Ummm, yes? Isn't that the point of a discussion thread? Just because the article makes some points doesn't exempt them from criticism.
Many articles posted on HN are outright garbage - e.g. very poorly constructed studies or some undergrad psych/nutrition juju that doesn't pass a basic critical thinking test, so it's quite rightful that people don't waste their time reading them (or at least reading them completely)
> The discussion in the thread was cluttered with people attacking straw men instead of having any fruitful discourse.
Typically, people attacking straw men will do so regardless of whether they read the article. The problem with those people is that they invent the straw man, attack it, win, and do all those things without ever caring if it relates to the topic at hand at all.
That said, I don't mind some noise from people who scanned (or less) the article. Random and wrong is still fuel for my thinking. Which is why I'm here. I don't have intimate connection with individuals here so much as the group as a whole.
To respond directly to your suggestion, I'd like ANY (even honor system) notation for people who have read the article (RL1, Reading Level: 0-3).

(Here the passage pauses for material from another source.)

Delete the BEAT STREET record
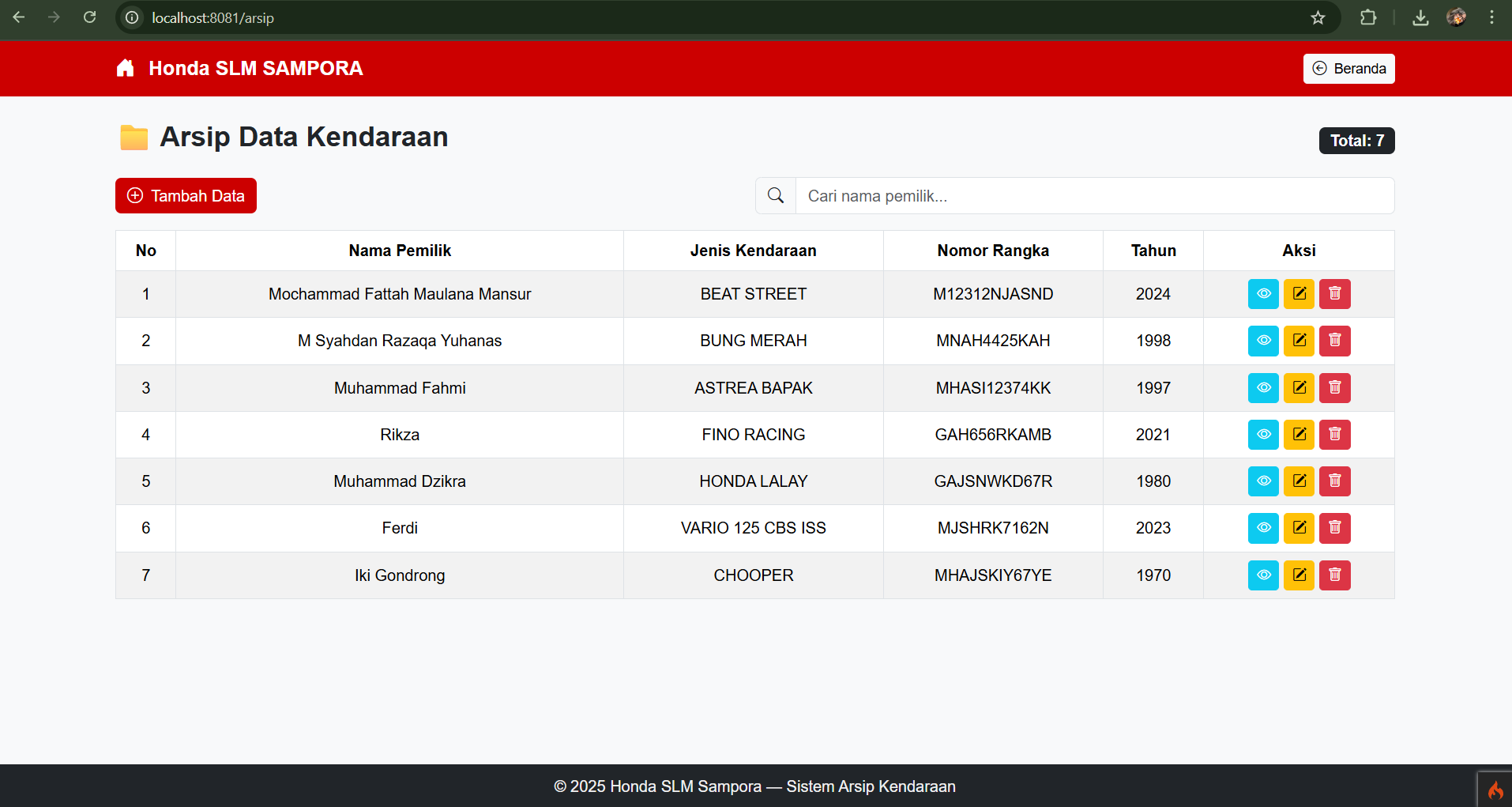Viewport: 1512px width, 807px height. [1334, 294]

I like the Q and A idea for myself so I can review the article mentally and recapture elements and think more deeply on the subject for retention AND for better participation in the conversation. I would actually like that on my browser - "quiz me on this page" - anyone want to collaborate? Not that I'm a chatty Charlie on the boards here, but it is nice to be more confident in one's ideas before sharing.

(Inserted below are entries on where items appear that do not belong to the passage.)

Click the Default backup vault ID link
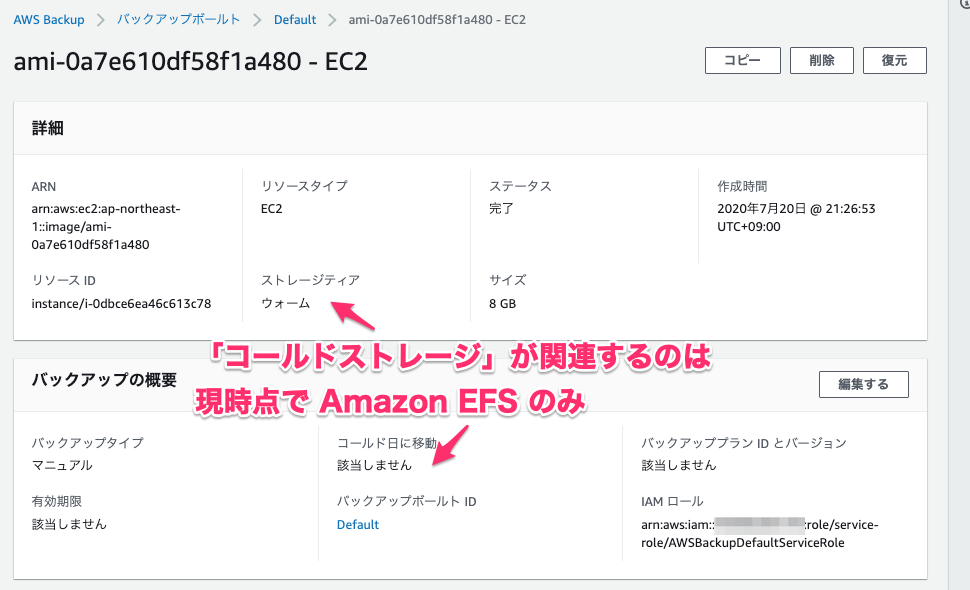 tap(357, 524)
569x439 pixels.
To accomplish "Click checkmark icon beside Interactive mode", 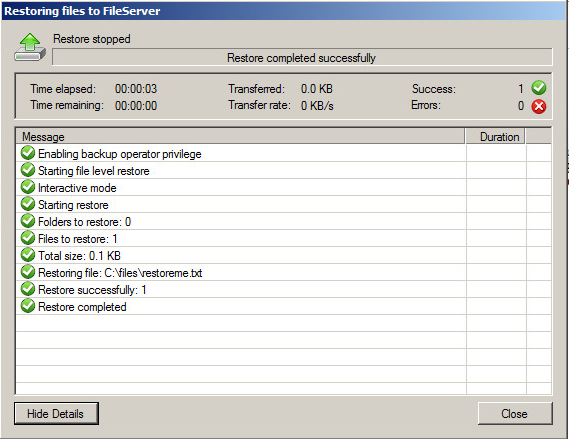I will (28, 187).
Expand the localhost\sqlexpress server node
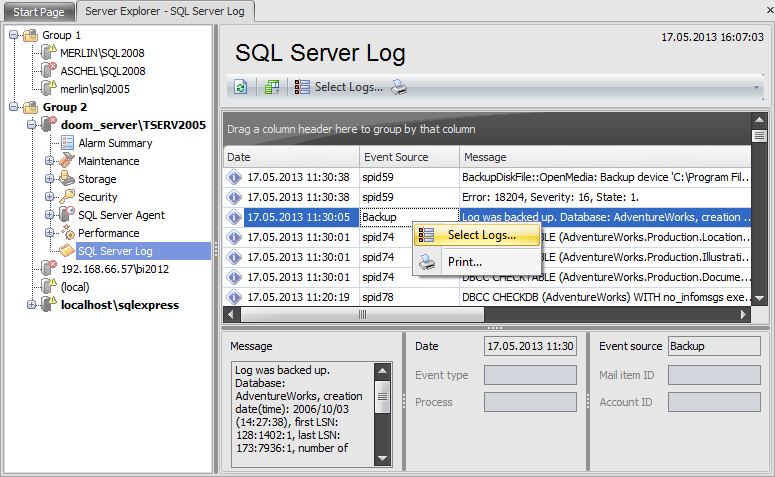 [x=32, y=305]
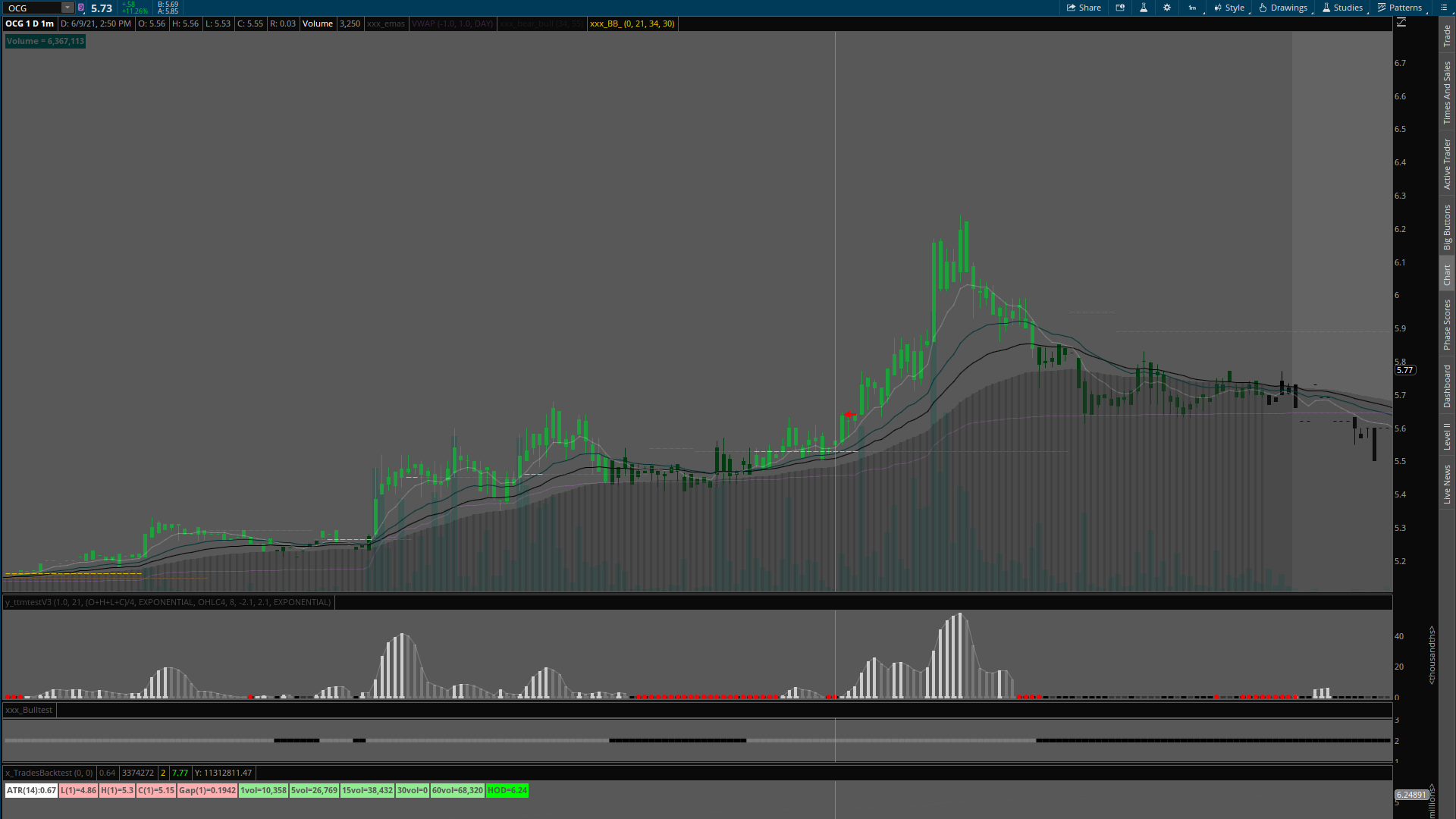Expand the OCG symbol dropdown arrow
Viewport: 1456px width, 819px height.
point(67,8)
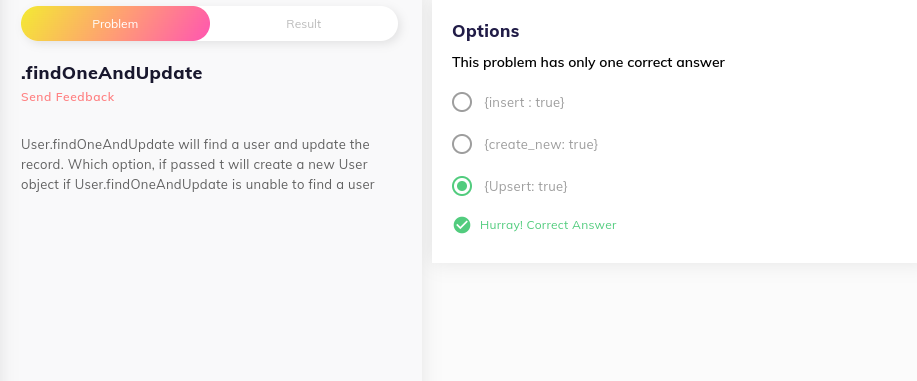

Isn't this partly why the downvote button exists and pushes lower voted comments down and greys them out or the flag button for those really terrible off topic comments?
[0]: https://nrkbeta.no/2017/08/10/with-a-quiz-to-comment-readers...
[1]: https://www.niemanlab.org/2017/03/this-site-is-taking-the-ed...
The Norwegian equivalent of the BBC did this.
https://arstechnica.com/gaming/2018/03/how-a-norwegian-comme...
To me, the “you didn’t read the article” or “the article directly addresses this” responses are most effective dismissal of such a post, and a bit of a public embarrassment for the poster.
I share the view of others here, the article is just a seed crystal for discussion. Sometimes the most valuable comments are found in the misunderstanding and tangents that arise.
"Hi - here's 50,000 ads and 1PB of JS loading in your browser and the content jumps around, have fun! Oh btw pls accept cookies from 1,000,000,000 ad networks, kthx".
Most websites consume ungodly amounts of JS, are janky as shit and deplete battery life and consume resources pointlessly and unethically.
If an article loaded as fast as HN does then sure, after all, it's just words on a page like this thread, not hard to render in 100kb of data transfer?
Sadly, because the cancer of ads has infected the internet and we treat it less severely than Covid we get a situation where reading an article becomes choresome.
Fix that then maybe you have a chance but that's why I rarely read the article unless it works on noscript and can load in dial-up style internet conditions. You've got around 3-4 seconds or I'm out.
Yes, let's sprinkle magic fairy dust on threads to fix human foibles. Let's make sure there are no more meta-discussions, like people not being able to read the article for any reason. Let's also avoid any posts like "Hey, if you like the author you should check out X". Or, conversely, "Hey, this person is a known crank[1][2][3], don't bother reading." Or anything where a one-paragraph tl;dr could've easily replaced the entire article, and answering based on the tl;dr is completely reasonable. Or any of a host of other types of comments which I couldn't think of off the top of my head.
Let's instead make sure everyone who wants to post needs to remember things from the article which are completely irrelevant to the actual content, and that they spend a few minutes trying to guess what the question means and which exact characters will appease the algorithm.
Let's not.
HN wants the engagement and doesn’t give a hoot if people read the articles before commenting.